フィジカルAIシステムは、非身体的なAIを対象とする従来のサイバー空間型AIとは異なり、物理的かつ社会的制約の下で実世界のタスク遂行や人間との協働に適応することが求められる。労働現場や日常生活、災害対応、高齢者支援などの分野で、身体性を備えた知能の導入が不可欠である。フィジカルAIは今後、ロボティクス技術の中心的役割を担うと考えられるが、本プロポーザルはその研究開発戦略を提案する。
フィジカルAIシステムに求められる能力を体系的に整理し、AIロボットの将来の技術発展の方向性を三つに定式化している。具体的には、タスク遂行の高度化、環境への適応性、人との共生の三方向である。各方向に対応し、AIロボットが発揮すべき価値特性を示し、それぞれの応用領域を想定したロボット像を提示している。
- タイプP(Performance性): 多様なタスクを自律的に学習し、正確に遂行する能力を備えたロボット。産業分野での精度作業や職人技の再現を可能にし、医療やサービスへの展開で人手不足問題に貢献する。
- タイプH(Humanoid性): 人間の意図や動作を理解し、相互作用を通じて学習・適応する能力を持つロボット。介護や教育の領域で協働し、自然な共生環境を構築する。
- タイプA(Adaptive性): 過酷で変動する環境にも安定して動作できる能力を持つロボット。農業や災害対応などの難易度の高い作業を代替・支援する。
ロボット技術は21世紀に入り急速に進化してきた。2010年代にはAI技術の進展が著しく、知覚能力が飛躍的に進化した。2020年代には生成AIが導入され、マルチモーダルな情報処理が可能となってきている。GoogleやOpenAIが実世界での動作制御を進めている中、日本のフィジカルAIの発展は遅れを取らないようにする必要がある。
提案される研究開発課題は以下の通りである:
- 実世界で適応的に動作するフィジカルAIの開発。
- 身体性を備えた知能の解明。
- 安全性の高いフィジカルAIシステムの構築。
- 社会・経済的影響に関する人文・社会科学研究。
これらの研究を基礎研究、社会的影響評価、オープンプラットフォーム整備、そして実環境模擬の競技会と連携させることが重要である。
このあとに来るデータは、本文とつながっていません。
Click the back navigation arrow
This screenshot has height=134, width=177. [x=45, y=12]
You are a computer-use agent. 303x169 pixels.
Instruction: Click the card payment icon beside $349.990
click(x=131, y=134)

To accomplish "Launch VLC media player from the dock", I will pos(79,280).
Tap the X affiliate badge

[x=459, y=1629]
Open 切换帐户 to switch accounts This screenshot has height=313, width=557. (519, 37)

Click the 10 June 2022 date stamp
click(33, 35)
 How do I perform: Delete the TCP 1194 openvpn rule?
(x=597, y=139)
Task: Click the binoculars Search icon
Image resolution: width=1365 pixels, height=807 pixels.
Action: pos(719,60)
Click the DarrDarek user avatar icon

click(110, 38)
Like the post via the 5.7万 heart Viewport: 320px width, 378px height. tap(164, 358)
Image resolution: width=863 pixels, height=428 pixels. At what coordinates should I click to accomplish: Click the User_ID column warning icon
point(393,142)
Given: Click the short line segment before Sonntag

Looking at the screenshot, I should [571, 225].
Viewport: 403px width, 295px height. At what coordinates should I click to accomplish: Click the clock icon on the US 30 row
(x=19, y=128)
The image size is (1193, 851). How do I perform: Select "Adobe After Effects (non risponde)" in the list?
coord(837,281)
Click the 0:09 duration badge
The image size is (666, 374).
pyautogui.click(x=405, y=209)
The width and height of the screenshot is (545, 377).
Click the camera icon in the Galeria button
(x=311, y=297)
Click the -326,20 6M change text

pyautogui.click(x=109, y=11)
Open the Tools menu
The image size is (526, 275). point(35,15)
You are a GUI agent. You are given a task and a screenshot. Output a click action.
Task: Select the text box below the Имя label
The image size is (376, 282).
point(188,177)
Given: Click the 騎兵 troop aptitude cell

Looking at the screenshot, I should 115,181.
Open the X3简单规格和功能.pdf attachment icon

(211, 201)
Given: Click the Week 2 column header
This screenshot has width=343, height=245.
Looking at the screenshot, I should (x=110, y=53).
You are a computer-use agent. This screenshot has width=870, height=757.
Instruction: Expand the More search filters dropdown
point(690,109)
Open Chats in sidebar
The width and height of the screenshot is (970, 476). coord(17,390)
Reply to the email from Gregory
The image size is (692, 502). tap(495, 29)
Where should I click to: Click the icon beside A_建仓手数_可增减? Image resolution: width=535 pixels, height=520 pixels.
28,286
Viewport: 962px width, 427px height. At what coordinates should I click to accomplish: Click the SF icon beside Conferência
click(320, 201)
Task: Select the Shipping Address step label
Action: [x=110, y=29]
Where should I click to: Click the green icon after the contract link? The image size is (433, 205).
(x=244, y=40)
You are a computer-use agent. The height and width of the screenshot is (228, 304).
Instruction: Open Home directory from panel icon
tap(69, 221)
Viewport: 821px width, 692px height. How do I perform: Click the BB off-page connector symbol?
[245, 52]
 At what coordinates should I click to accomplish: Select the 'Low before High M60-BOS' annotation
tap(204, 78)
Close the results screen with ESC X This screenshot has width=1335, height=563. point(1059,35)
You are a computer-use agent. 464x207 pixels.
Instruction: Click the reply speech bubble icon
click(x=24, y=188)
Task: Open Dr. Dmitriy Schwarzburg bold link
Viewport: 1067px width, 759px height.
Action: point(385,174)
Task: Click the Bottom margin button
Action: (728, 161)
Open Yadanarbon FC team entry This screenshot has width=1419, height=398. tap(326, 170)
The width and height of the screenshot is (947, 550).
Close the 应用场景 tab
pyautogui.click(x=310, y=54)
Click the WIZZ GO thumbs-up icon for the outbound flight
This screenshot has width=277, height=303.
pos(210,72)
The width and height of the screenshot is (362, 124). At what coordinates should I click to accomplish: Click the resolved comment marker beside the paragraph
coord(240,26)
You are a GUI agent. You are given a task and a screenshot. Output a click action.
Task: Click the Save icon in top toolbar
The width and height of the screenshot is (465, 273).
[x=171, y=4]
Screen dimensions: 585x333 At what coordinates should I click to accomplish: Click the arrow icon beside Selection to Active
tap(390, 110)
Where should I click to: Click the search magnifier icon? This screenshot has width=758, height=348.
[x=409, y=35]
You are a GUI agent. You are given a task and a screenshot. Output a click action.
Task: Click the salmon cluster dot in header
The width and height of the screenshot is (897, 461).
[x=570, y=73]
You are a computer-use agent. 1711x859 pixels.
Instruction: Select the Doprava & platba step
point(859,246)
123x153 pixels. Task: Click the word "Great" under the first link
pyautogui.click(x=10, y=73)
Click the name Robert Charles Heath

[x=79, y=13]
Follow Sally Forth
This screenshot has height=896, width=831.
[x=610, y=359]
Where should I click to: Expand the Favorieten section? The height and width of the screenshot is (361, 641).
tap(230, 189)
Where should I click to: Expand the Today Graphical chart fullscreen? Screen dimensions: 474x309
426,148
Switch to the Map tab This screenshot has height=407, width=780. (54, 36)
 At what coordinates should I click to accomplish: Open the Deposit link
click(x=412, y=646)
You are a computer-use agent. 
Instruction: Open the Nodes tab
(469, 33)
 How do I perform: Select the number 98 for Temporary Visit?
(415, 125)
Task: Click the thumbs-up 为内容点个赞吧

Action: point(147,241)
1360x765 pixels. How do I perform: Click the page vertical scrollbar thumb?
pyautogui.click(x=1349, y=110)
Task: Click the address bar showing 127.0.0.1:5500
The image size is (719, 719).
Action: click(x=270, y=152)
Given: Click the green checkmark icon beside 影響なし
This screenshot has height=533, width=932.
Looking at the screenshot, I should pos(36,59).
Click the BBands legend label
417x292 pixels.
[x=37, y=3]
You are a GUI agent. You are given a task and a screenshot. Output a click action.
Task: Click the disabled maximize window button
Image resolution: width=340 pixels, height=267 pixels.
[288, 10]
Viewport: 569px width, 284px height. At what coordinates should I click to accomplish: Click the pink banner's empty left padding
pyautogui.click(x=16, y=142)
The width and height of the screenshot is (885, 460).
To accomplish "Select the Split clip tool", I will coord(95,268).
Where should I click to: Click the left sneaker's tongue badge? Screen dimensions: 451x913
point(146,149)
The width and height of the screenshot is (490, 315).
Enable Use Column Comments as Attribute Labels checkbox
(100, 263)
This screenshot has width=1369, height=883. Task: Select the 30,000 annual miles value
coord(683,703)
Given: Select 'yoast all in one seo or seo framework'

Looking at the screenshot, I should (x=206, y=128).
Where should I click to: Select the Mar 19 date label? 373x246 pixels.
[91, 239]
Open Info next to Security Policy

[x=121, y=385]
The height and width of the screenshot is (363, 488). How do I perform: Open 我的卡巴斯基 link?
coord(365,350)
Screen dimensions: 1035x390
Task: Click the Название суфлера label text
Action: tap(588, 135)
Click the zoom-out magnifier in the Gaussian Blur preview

フィジカルAIの研究開発は製造業や介護、教育、交通、環境、災害対応などで労働力不足の補完や作業負担の軽減、生産性の向上に寄与する。身体性を備えた知能の研究は、ロボット技術のみならず、人間の知能理解にも貢献し、学術的発展の基盤形成につながる。ロボットの実環境適応能力向上を図ることで、日本のロボット技術の国際的な地位を強化することを目的としている。